======== Text for analysis ========

19 Sep Preparing for a new life in Canada
It is 7:30am and already a group of 23 refugees patiently waits in the Canadian Orientation Abroad (COA) training room at the International Organization for Migration mission in Nairobi, Kenya. Today is their first day of a three-day orientation session.
Amongst the participants for this session is Rocky Ndaye, a 20-year old university student with a ready smile and a positive attitude. Rocky arrives in the training room with his mother, father and four-year old sister. The family fled the Democratic Republic of Congo about 14 years ago and they have been living in Kenya ever since.
In the training room, every participant is greeted by the COA facilitator and provided with a copy of the COA Handbook Glimpses of Canada, as well as the COA Refugee Participant Workbook. All printed resources have been translated into local languages, and display a large amount of pictures and activities in order to ease learning; especially for those with low literacy levels.
A PhD graduate in International Migration Studies, Patricia Njuki has been a refugee facilitator with the COA program since 2013. She begins the session with simple questions that hold much meaning to all in the room:
“How are you feeling about Canada? What excites you most about this big change in your life?”

======== Data supplied ========

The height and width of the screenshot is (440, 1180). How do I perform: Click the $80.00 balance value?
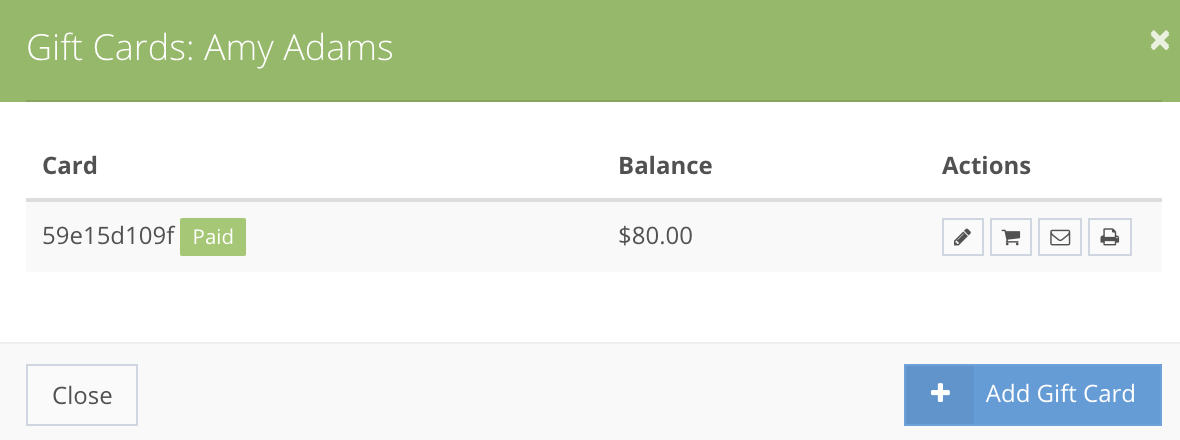pyautogui.click(x=655, y=236)
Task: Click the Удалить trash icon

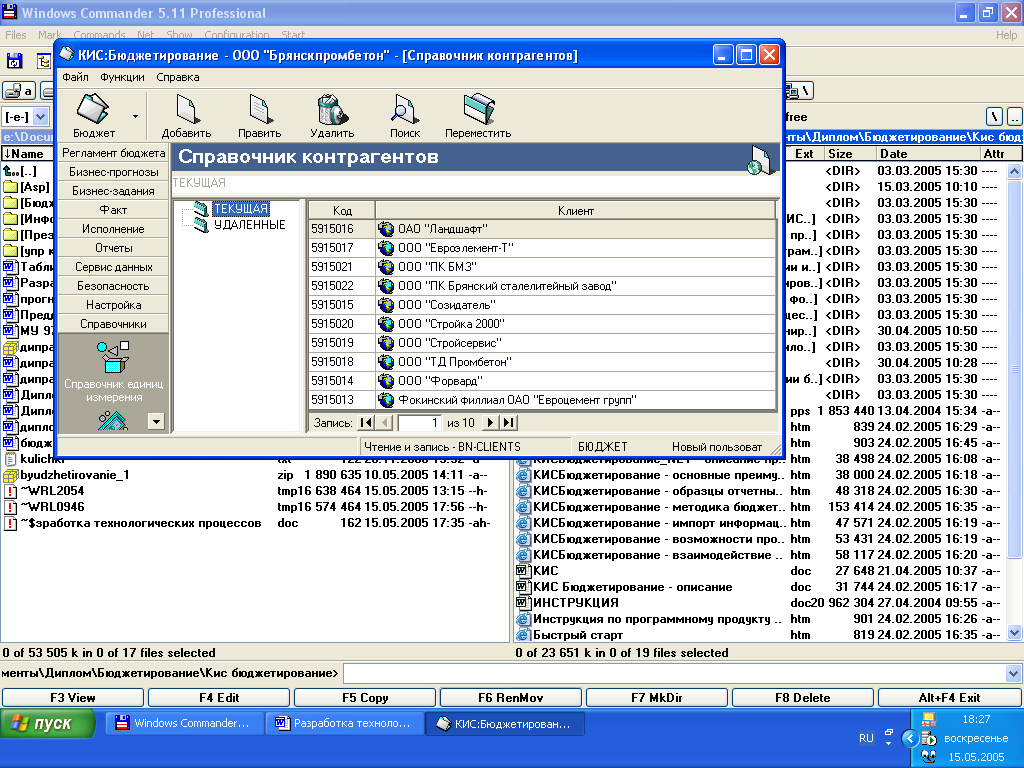Action: pyautogui.click(x=331, y=109)
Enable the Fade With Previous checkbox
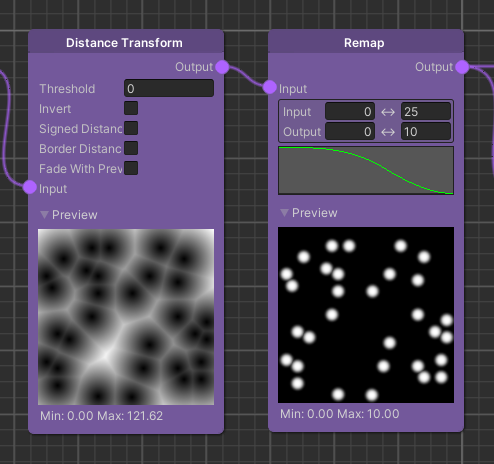The width and height of the screenshot is (494, 464). point(131,168)
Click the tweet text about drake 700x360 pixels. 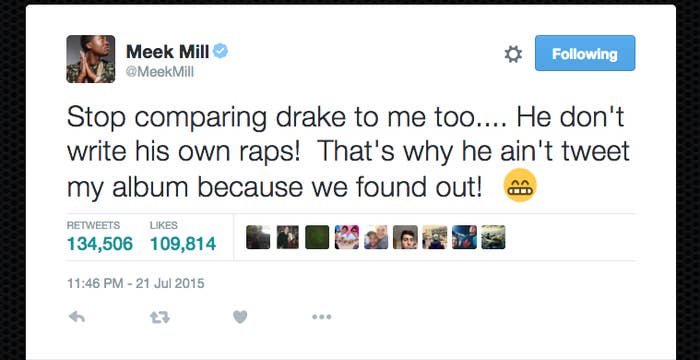348,152
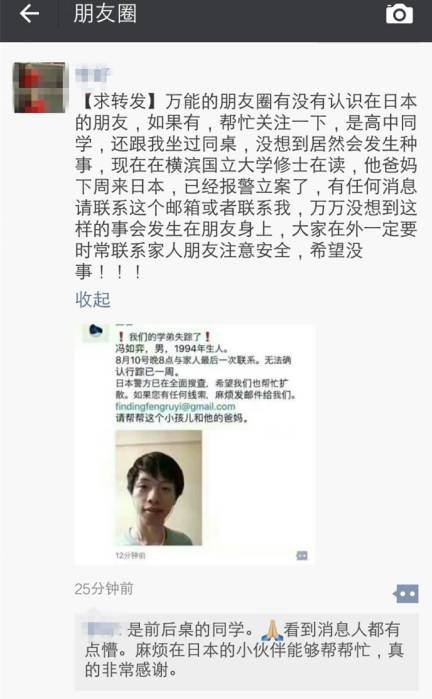Screen dimensions: 432x699
Task: Click the findingfengruyi@gmail.com address in the image
Action: pyautogui.click(x=175, y=406)
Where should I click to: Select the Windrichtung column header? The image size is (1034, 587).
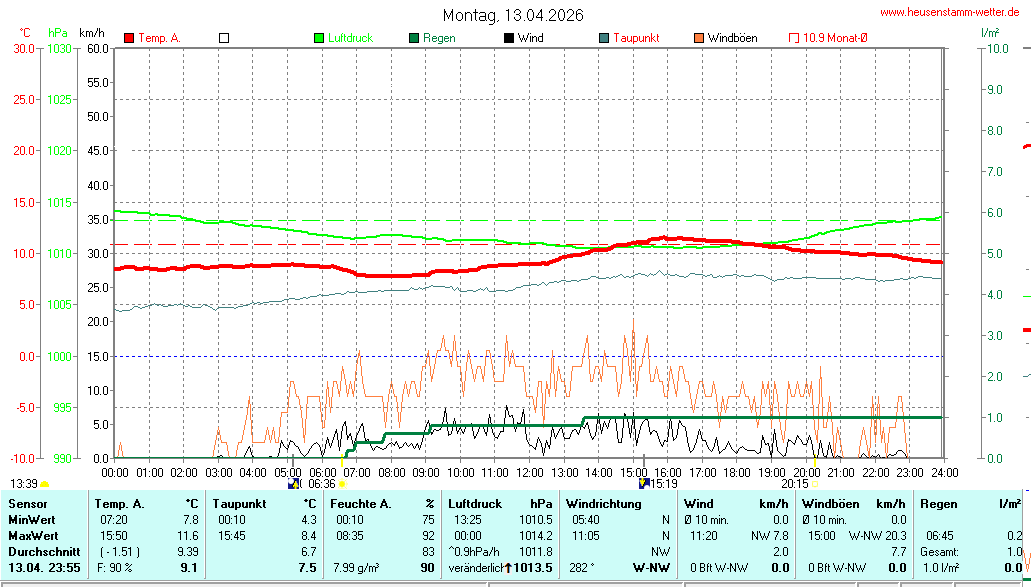coord(604,503)
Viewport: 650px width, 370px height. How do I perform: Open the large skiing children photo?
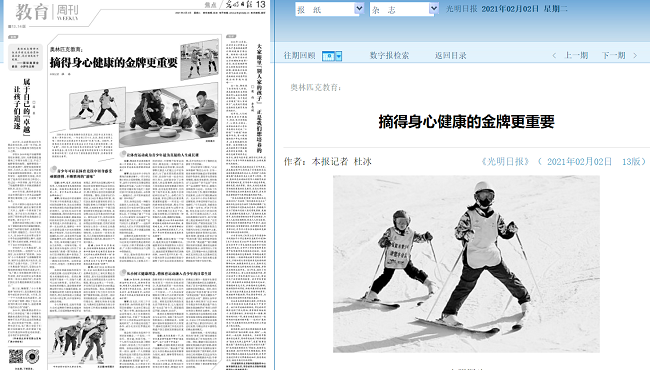click(x=466, y=264)

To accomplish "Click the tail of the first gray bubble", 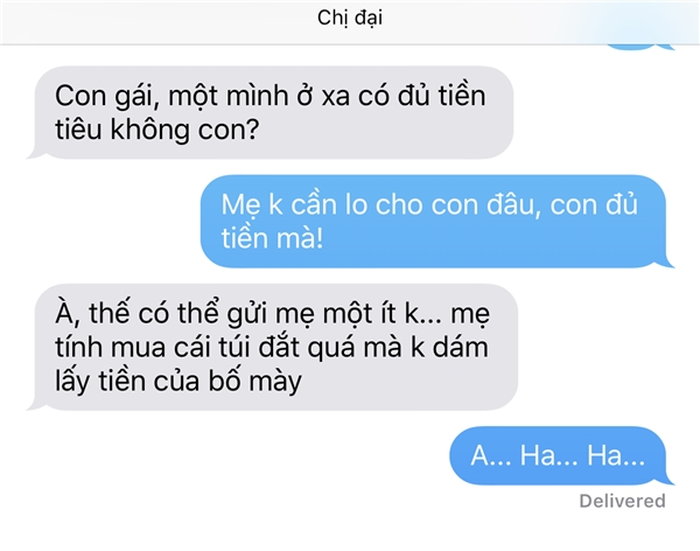I will pyautogui.click(x=35, y=152).

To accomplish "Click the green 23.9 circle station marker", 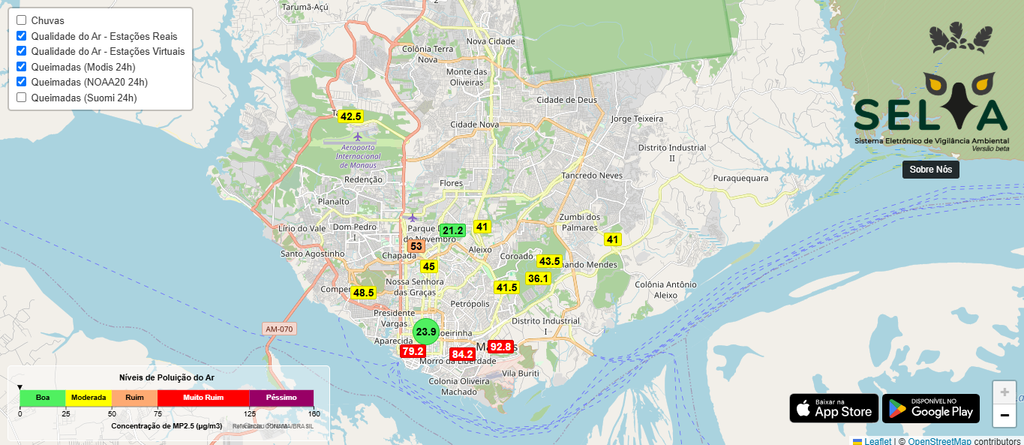I will [426, 331].
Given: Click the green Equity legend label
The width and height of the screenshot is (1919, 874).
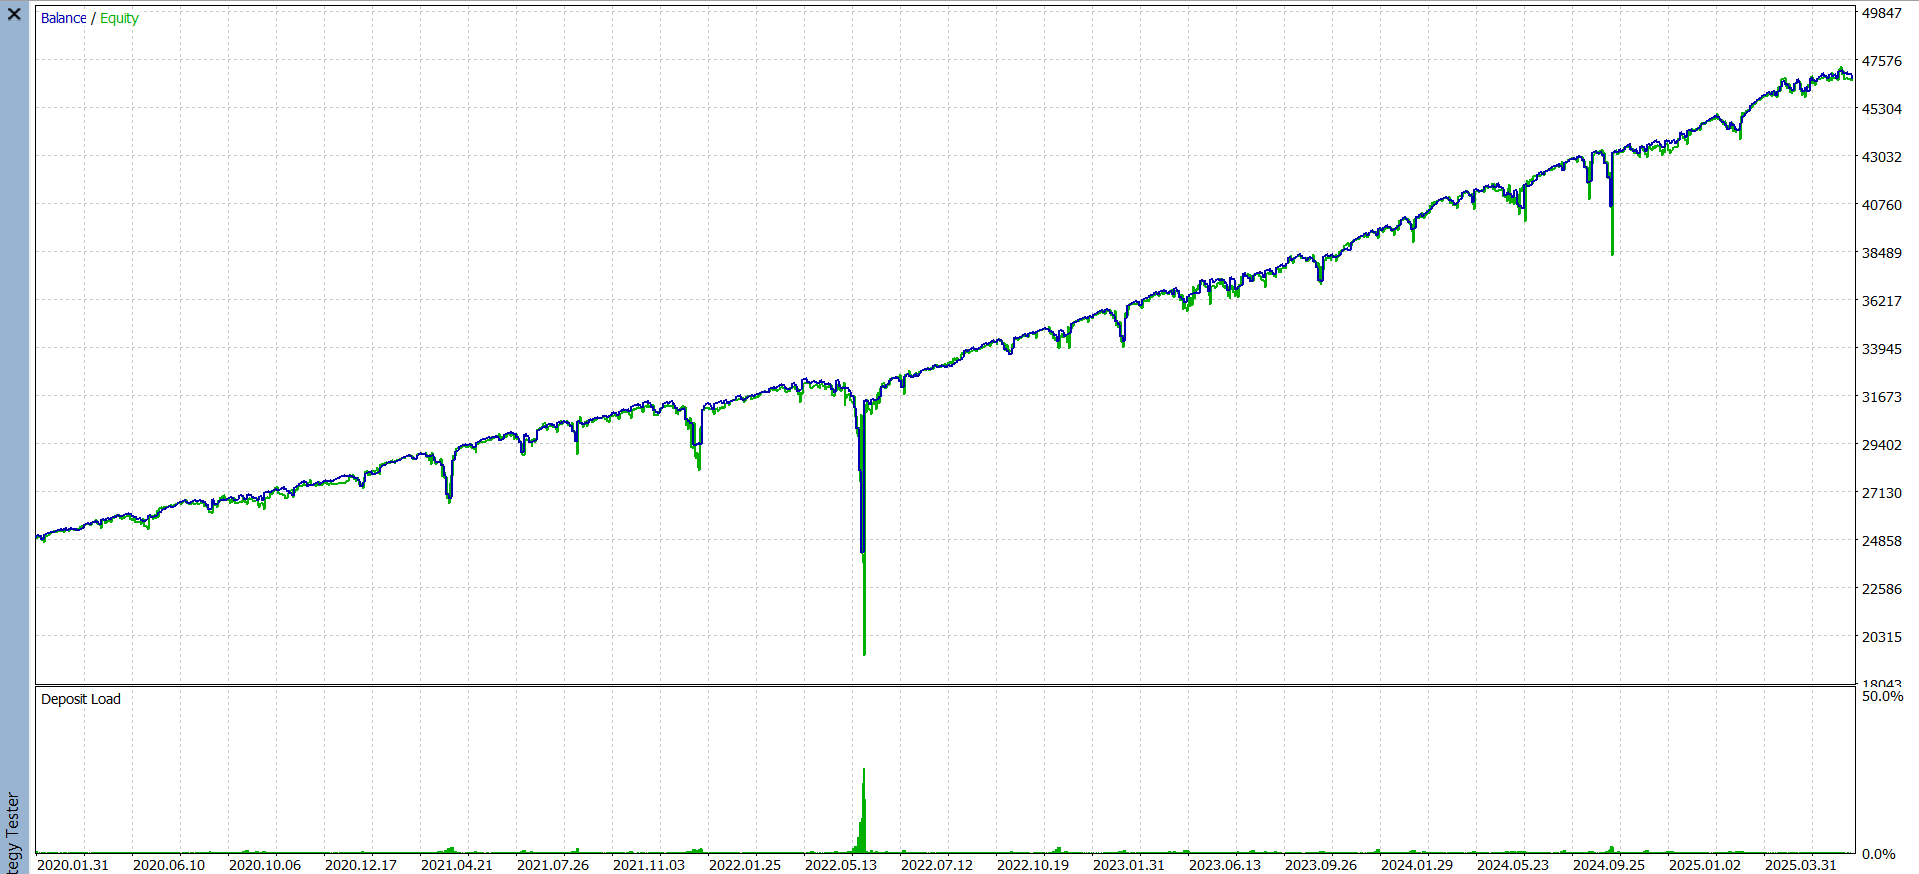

========

[Exercises]:
A. In the Canada orientation article, how many refugees are waiting in the training room at 7:30am?
B. Please continue the Canada orientation article from where it stops, after Patricia Njuki's opening questions to the room.
These lines have nothing to do with the Canada orientation article.

[Task-by-task outputs]:
A. A group of 23 refugees.

B.
Rocky is the first to answer: “I am very happy to go to Canada”, he declares without hesitance. “I am excited to finish my university degree there”.
From left to right: Michael Pillinger (Head of IOM Kenya Country Office), Louise Bélanger (COA Global Program Manager), Rocky Ndaye (COA’s 200,000th Participant) and Patricia Njuki (COA Facilitator in Nairobi, Kenya).
“Are you afraid?” the facilitator enquires.
“I am afraid it is going to be too cold for me in Canada”, he giggles.
The other participants burst into laughter, and Patricia grins. “Well, we are going to ensure you are prepared for the cold and show you all the wonderful things you can do in winter as well!” she adds.
Participants often arrive to the COA session with pre-conceived notions about Canada. Some believe they will be provided with many expensive goods as soon as they arrive, while others fear they will not be able to afford basic needs such as school or rent. A few participants heard one cannot go outside in the winter without risking serious frostbites. Whether grave or trivial, pre-conceptions can adversally play into migrants’ preparation and mindset.
Providing a realistic portrait of resettlement programs and support available to refugees selected for resettlement to Canada is critically important. When this information comes prior to arrival, refugees’ anxieties and fears are decreased significantly.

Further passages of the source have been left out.